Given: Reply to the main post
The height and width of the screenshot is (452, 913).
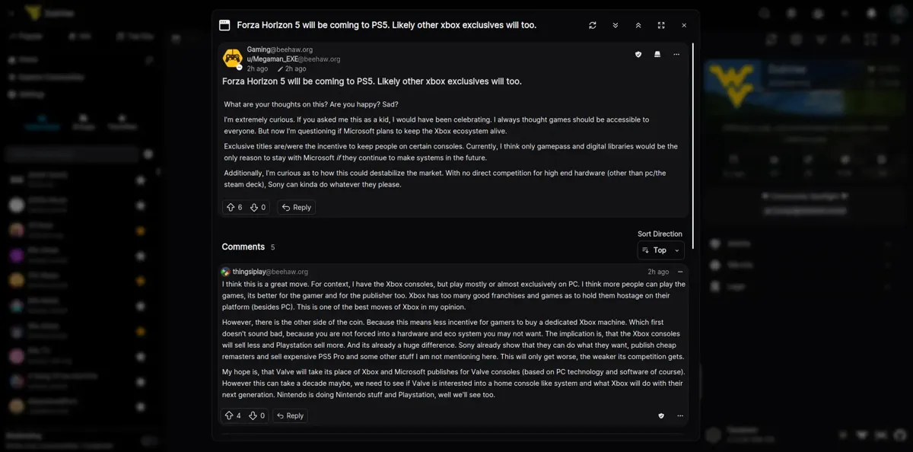Looking at the screenshot, I should (x=296, y=207).
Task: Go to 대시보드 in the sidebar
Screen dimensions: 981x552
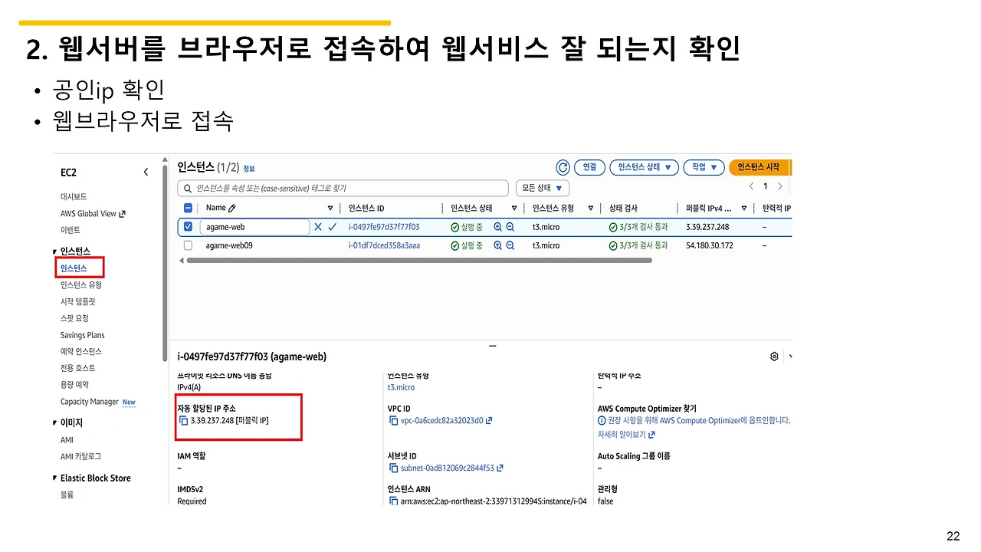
+++++
## The problem
Leave out the pictures, then reproduce exactly the run of lines from the one that contains "The height and" to the final line of the listing above.

## Expected answer
The height and width of the screenshot is (452, 913).
Looking at the screenshot, I should (x=296, y=207).
Task: Go to 대시보드 in the sidebar
Screen dimensions: 981x552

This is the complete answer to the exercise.